From: Randall Randall (randall@randallsquared.com)
Date: Thu Aug 07 2003 - 10:28:04 MDT
On Thursday, August 7, 2003, at 10:23 AM, John K Clark wrote:
>> "No person except a natural born citizen, or a citizen of the
>> United States, at the time of the adoption of this Constitution,
>> shall be eligible to the office of President; neither shall any
>> person be eligible to that office who shall not have attained
>> to the age of thirty five years, and been fourteen Years a
>> resident within the United States."
>
> Brett Paatsch" <bpaatsch@bigpond.net.au>
>
>> So on my reading, (and contrary to what I thought I knew),
>> if Arnie is a US citizen and has been a resident for 14 years
>> he is not precluded.
>
> Huh? It says nobody born outside the USA can become president unless
> he was
> naturalized when the constitution was adopted, is older than 35, and
> lived
> in the USA for at least 14 years. Arnold was not born in the USA, so
> unless
> he's about 200 years old and was naturalized when the constitution was
> adopted he can't be president.
If they meant "No person except a natural born citizen, or a citizen of
the
United States at the time of the adoption of this Constitution, shall
be",
why didn't they say that?
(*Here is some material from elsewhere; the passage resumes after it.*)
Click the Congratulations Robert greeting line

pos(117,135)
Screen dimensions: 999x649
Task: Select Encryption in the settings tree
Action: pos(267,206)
Basically, Brett is saying that it might be a
valid rewording to say:
When this Constiution is adopted, no person except a natural born
citizen
or a citizen of the United States shall be eligible to the office of
President [...]
In an otherwise admirably terse document, why add a comma in the middle
of
a phrase, if not to clarify that two phrases are intended? :)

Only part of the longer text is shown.